# Exercise requirements
Return each line of the listing that contains the string "calendar".

# Stored data
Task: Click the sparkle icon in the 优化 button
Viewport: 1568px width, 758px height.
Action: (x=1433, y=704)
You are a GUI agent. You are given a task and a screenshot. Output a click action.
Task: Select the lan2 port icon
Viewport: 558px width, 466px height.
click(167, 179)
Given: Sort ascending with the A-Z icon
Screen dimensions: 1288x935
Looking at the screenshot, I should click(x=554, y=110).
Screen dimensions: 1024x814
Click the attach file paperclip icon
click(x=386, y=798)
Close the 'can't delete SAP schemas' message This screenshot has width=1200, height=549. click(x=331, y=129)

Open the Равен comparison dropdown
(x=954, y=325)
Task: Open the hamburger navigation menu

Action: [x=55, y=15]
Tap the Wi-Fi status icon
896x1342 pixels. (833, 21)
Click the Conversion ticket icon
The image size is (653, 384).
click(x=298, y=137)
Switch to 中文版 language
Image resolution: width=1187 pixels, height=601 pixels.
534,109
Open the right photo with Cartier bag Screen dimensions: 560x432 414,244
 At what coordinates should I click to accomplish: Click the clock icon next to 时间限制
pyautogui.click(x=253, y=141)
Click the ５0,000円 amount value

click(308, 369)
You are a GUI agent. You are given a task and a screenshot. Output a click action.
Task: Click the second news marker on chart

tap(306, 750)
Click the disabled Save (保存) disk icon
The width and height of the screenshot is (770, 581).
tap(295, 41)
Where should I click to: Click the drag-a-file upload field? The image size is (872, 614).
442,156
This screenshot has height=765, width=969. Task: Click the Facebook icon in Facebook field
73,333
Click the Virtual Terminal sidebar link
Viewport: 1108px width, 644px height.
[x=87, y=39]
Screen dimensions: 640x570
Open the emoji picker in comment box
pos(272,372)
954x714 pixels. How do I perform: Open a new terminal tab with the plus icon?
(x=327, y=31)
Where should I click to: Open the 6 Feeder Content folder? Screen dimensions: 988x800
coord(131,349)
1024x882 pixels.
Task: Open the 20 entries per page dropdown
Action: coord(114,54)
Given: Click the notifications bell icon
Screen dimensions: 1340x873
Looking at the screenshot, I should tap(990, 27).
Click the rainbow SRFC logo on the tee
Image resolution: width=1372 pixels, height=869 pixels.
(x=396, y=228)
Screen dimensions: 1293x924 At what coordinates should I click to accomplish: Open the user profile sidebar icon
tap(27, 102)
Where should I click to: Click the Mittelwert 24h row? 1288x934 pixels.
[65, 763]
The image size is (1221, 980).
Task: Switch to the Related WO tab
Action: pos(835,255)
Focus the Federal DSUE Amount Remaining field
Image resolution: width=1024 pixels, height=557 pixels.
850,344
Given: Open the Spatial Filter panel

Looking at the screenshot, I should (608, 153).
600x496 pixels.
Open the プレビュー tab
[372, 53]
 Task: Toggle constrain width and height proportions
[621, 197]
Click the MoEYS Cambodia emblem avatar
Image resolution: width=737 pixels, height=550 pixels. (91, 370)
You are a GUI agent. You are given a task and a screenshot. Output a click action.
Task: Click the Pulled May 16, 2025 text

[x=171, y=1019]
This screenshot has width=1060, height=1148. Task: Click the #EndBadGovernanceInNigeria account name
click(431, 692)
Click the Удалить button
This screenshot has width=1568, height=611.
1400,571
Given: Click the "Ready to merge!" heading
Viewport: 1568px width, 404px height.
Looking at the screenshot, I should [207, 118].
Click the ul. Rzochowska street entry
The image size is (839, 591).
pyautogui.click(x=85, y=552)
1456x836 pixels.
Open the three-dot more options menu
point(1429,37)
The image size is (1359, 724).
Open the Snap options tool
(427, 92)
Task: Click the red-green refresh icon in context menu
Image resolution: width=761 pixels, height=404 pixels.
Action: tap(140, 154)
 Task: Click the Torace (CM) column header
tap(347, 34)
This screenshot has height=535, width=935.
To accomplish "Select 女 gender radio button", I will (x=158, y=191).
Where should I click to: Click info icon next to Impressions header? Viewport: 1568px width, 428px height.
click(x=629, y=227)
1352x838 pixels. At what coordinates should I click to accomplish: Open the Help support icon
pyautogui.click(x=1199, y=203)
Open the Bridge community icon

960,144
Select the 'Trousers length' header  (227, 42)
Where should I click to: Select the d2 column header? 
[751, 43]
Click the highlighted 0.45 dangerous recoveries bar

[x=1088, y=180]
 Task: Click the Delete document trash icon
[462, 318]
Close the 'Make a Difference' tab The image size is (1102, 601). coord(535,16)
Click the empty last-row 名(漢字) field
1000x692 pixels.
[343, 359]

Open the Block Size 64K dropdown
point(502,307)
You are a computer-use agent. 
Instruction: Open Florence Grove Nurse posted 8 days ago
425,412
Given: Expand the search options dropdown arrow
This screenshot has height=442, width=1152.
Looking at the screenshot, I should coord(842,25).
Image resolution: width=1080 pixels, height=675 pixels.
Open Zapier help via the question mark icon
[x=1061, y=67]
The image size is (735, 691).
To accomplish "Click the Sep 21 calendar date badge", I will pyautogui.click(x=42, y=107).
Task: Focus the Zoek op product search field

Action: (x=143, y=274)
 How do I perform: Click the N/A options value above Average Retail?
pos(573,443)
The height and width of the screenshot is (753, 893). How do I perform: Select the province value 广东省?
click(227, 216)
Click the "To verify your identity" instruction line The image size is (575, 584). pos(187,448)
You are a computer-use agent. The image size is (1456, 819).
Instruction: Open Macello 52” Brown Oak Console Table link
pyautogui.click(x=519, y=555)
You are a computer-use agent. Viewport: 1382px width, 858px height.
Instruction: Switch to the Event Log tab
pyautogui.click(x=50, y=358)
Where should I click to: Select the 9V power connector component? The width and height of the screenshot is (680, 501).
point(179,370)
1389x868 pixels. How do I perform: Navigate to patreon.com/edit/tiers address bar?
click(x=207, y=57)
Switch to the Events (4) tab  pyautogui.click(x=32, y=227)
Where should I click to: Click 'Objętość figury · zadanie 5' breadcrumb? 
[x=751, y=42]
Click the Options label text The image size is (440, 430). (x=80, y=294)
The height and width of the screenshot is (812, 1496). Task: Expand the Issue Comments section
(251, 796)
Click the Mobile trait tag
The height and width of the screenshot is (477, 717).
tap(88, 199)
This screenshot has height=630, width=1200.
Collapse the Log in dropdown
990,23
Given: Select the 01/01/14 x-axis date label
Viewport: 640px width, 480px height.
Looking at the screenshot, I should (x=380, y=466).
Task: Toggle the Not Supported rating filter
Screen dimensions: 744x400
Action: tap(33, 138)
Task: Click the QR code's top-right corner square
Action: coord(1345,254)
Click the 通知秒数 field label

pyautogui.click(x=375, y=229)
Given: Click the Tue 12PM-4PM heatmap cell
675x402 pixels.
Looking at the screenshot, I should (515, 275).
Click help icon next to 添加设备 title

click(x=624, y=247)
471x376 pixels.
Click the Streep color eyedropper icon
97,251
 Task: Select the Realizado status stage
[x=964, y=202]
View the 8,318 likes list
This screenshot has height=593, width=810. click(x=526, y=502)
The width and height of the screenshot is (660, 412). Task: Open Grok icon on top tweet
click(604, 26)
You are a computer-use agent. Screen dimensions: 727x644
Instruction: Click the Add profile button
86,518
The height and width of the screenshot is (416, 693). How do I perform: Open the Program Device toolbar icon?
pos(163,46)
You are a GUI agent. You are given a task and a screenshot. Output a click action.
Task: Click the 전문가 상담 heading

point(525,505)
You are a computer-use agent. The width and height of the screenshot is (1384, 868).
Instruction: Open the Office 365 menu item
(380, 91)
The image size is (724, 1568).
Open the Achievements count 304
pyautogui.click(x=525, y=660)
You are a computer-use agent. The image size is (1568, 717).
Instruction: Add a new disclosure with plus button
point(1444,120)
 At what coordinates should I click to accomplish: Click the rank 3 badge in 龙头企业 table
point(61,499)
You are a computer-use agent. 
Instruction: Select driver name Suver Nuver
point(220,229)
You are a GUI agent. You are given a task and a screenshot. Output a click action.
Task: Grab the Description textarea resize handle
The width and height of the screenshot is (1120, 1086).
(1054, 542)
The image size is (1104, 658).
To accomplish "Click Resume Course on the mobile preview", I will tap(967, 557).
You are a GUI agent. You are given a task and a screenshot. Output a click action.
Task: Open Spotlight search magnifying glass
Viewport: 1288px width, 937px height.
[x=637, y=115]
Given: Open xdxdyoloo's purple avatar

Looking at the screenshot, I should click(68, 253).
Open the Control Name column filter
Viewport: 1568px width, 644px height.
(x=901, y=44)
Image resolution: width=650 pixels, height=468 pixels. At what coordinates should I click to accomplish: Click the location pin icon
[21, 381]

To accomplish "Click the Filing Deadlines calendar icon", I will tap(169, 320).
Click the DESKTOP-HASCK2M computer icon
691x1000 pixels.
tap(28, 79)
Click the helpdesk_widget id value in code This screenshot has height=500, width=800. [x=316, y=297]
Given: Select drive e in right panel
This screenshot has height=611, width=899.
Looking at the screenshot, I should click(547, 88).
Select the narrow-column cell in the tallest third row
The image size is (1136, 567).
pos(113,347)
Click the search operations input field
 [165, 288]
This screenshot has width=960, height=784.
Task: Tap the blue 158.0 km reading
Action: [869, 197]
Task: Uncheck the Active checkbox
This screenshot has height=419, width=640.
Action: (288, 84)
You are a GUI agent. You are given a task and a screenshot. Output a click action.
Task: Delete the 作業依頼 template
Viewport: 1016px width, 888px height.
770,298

# Solution to this problem
To accomplish "Click the Sep 21 calendar date badge", I will pyautogui.click(x=42, y=107).
To accomplish "Click the Filing Deadlines calendar icon", I will tap(169, 320).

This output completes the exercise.